### Saved data entries:
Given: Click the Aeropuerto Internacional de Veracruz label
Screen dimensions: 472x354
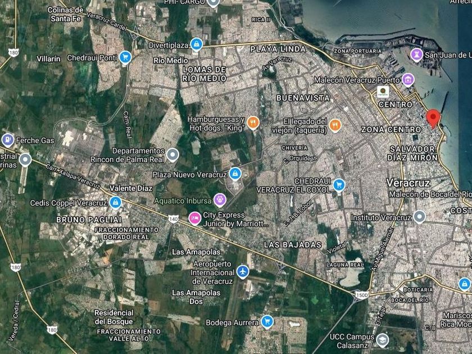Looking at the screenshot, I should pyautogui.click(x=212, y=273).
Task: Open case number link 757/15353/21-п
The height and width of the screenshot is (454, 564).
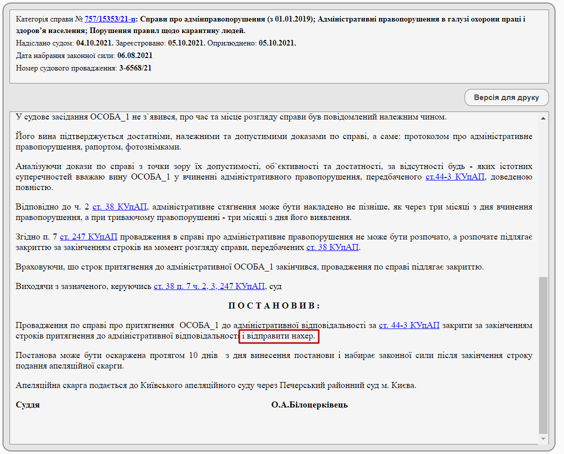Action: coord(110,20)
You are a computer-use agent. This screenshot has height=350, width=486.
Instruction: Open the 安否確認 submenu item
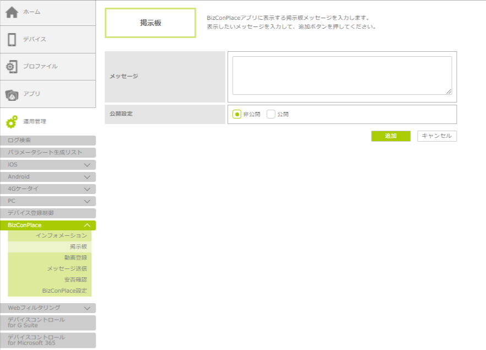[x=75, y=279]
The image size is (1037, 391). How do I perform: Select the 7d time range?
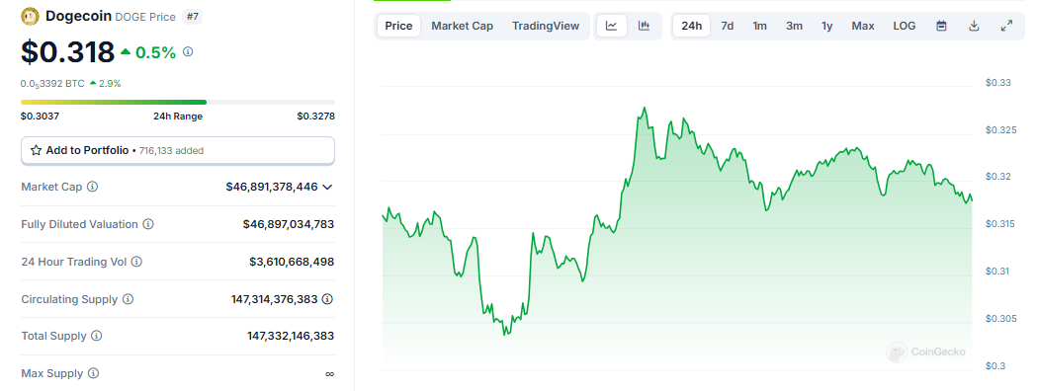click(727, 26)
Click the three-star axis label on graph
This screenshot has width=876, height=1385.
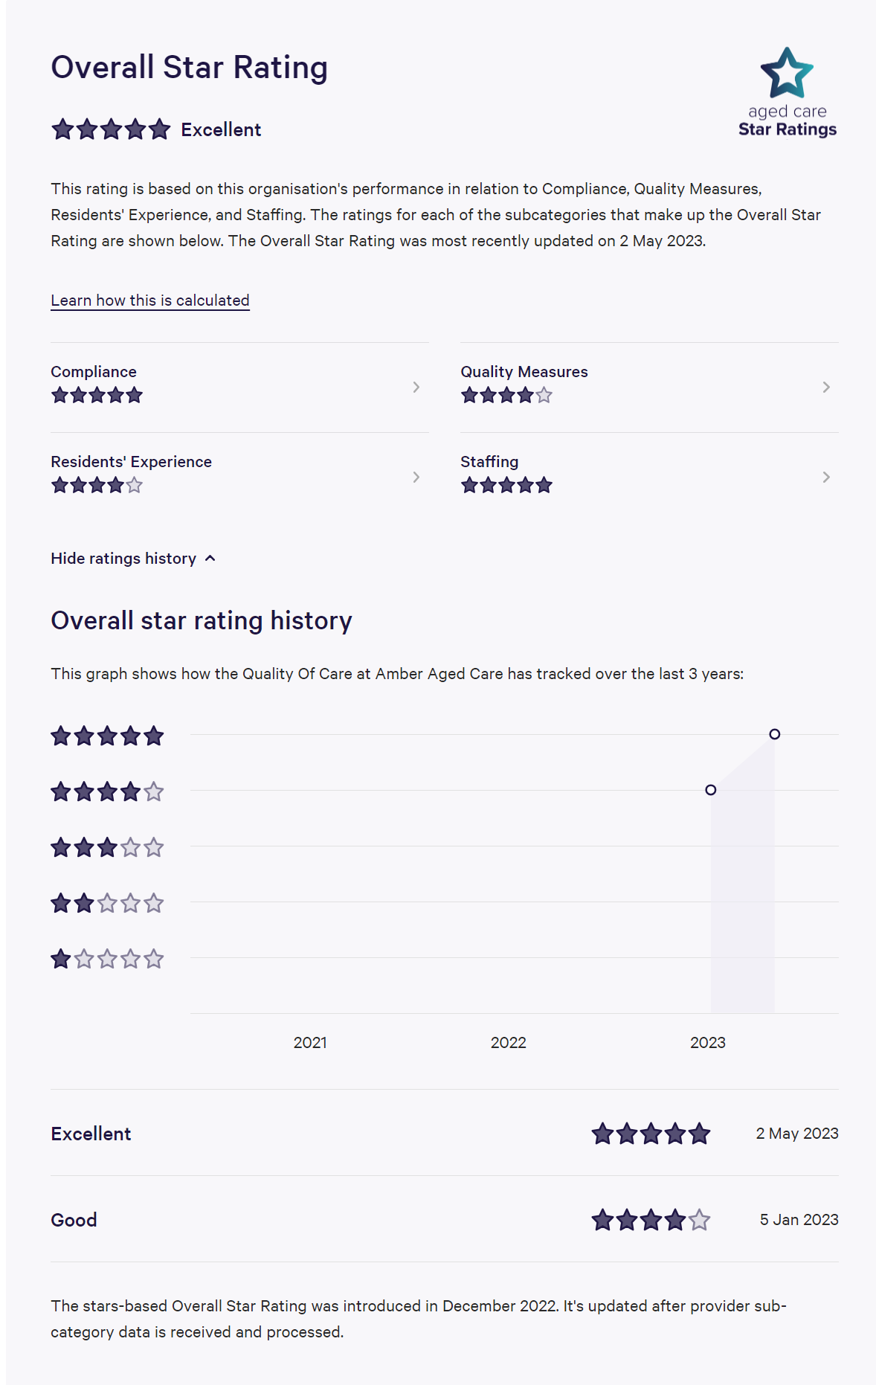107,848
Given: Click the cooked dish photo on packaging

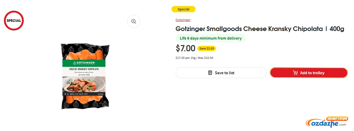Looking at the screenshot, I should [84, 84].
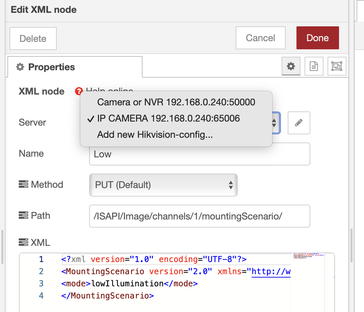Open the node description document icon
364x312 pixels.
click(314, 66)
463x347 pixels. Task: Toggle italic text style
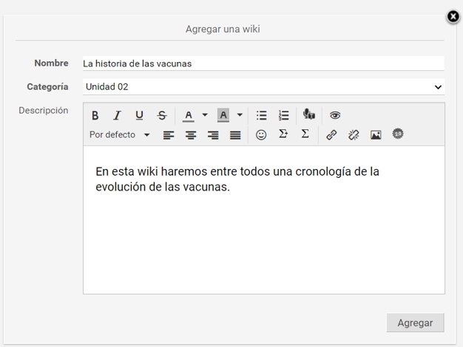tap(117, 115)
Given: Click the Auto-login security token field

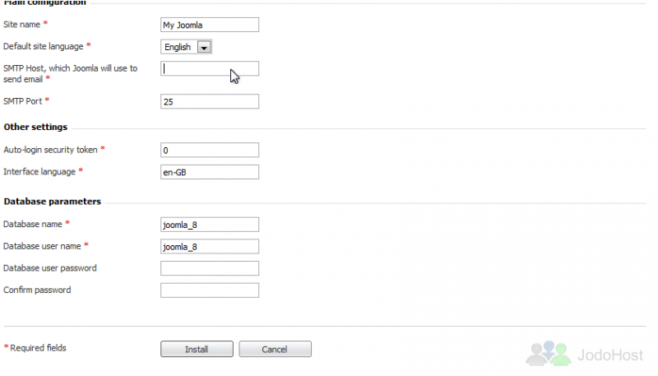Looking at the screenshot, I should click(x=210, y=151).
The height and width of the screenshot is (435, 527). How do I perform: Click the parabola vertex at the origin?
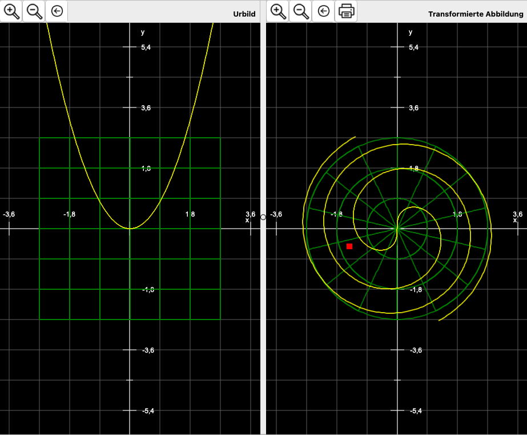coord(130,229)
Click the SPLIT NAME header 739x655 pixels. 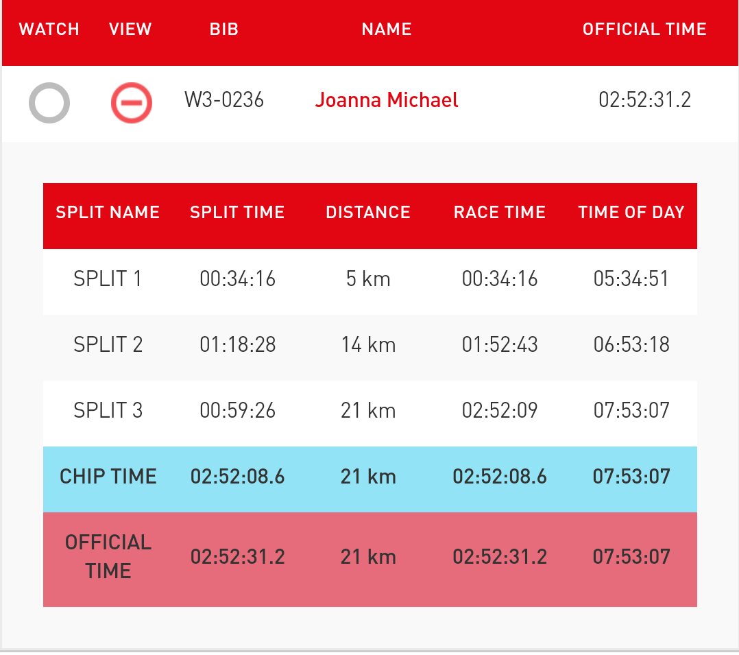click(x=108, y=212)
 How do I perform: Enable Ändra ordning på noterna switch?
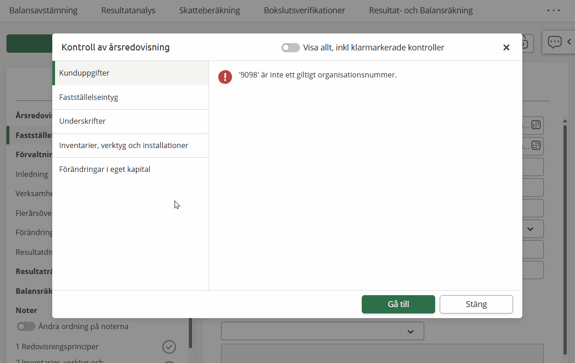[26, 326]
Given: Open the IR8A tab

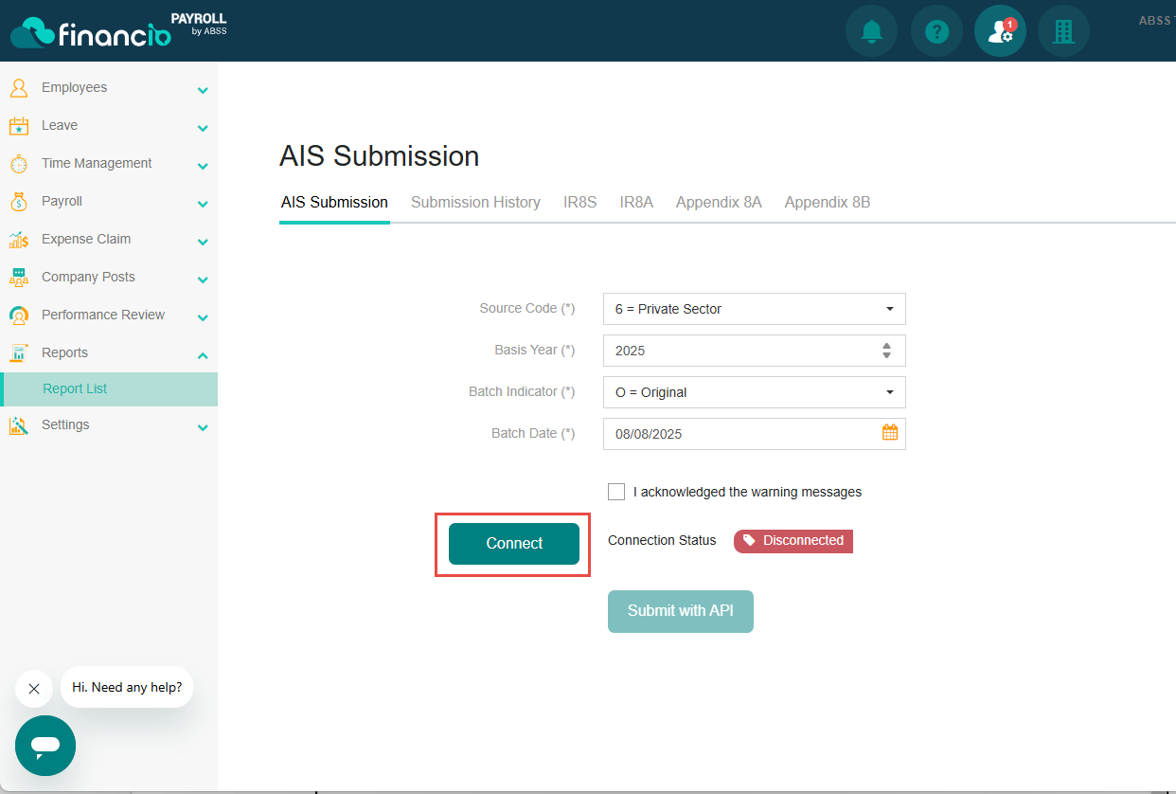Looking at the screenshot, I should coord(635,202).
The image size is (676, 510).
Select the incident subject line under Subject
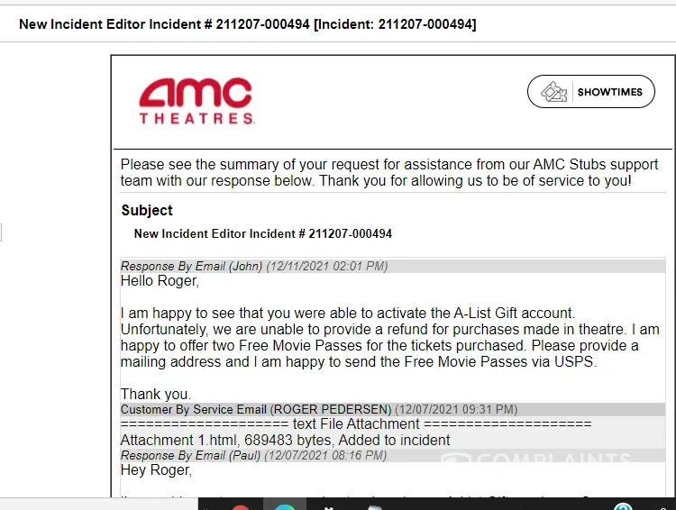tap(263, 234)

### Prompt:
What is needed is an exact restatement of every line from the line containing "How do I perform: Enable" through the last line of the records, minus any pictures.

### Result:
 How do I perform: Enable Ändra ordning på noterna switch?
[26, 326]
Given: Open the IR8A tab

Looking at the screenshot, I should coord(635,202).
The image size is (676, 510).
Select the incident subject line under Subject
tap(263, 234)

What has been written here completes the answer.